You can also view the podcast on the “Inner Loop” dedicated You Tube page.

DC Public Library Bookcast

Funded by the Institute of Museum and Library Services, the DC Public Library podcast hosts book and historical talks, stories about the library, library services and events and other conversations for book lovers, library goers and residents. The podcast is recorded at the Martin Luther King Jr. Memorial Library Lab. Transcripts are available upon request. To listen go to https://dcplpodcast.simplecast.com/.

2023 Literary Hill Bookfest

Typically held in early May, the Literary Hill Bookfest has pushed back to autumn this year. The annual celebration of the “vibrant literary culture” of Capitol Hill, including local authors and booksellers, will be held on Saturday, Sept. 17, from 11 a.m. to 3 p.m. in historic Eastern Market.
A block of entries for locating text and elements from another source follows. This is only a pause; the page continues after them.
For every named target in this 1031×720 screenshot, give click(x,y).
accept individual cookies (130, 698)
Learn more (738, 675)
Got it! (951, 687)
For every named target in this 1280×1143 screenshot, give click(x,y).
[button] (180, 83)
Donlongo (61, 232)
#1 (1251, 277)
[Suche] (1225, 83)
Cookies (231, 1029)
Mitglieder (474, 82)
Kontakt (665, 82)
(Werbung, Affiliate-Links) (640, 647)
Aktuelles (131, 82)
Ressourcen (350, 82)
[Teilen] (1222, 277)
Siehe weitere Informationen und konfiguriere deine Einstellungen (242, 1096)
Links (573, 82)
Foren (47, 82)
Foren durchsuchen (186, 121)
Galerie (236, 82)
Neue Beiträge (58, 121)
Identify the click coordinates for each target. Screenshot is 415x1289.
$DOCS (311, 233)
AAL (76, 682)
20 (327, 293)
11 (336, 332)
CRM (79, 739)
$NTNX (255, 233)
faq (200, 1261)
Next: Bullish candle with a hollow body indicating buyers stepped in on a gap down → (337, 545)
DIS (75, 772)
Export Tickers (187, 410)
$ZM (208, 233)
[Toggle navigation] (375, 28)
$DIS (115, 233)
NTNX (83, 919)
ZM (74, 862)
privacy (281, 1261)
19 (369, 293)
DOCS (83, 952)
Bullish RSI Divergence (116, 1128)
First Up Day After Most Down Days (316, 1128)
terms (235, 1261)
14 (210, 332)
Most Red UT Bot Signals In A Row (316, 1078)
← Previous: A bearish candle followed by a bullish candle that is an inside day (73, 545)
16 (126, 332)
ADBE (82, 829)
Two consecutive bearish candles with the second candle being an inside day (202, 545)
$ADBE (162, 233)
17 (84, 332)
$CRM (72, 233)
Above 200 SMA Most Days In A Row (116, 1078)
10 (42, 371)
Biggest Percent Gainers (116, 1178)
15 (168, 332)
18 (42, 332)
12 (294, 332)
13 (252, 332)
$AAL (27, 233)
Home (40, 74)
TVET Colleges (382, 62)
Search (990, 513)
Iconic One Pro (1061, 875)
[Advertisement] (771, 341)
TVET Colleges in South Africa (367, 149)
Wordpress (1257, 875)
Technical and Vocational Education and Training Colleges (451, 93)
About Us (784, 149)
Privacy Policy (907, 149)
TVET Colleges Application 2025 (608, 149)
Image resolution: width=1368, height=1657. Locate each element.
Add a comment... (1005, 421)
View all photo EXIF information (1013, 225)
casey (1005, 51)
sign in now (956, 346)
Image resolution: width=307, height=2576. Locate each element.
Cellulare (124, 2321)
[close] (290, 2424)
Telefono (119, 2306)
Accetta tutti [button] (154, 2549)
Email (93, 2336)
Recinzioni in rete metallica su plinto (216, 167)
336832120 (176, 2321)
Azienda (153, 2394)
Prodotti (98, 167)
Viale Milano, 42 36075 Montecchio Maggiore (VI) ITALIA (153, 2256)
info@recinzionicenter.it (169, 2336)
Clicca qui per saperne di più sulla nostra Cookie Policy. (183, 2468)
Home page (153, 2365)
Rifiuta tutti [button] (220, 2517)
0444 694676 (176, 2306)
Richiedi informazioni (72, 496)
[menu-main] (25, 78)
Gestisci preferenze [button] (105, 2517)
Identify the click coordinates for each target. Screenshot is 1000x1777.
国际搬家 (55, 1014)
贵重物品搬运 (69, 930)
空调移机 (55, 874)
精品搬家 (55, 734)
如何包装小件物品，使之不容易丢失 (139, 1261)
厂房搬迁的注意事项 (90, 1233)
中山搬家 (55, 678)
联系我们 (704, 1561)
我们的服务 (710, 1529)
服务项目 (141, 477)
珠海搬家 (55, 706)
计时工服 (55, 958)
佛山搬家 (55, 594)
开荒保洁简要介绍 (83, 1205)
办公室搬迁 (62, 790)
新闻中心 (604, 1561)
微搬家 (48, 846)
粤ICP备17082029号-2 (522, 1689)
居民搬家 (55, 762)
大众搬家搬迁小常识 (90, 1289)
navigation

This fall’s bookfest will host returning vendors and ‒ the stars of the show ‒ fiction, history, mystery, memoir and political and children’s books authors who happen to be our neighbors.

For more info, to volunteer or to highlight your published work, email info@literaryhillbookfest.org.

Michelle LaFrance is associate professor of English at George Mason University. She teaches creative nonfiction, life writing and civic writing at the Hill Center. In her free time, she can be found reading, writing and hiking the region’s forests with two mischievous four-leggeds.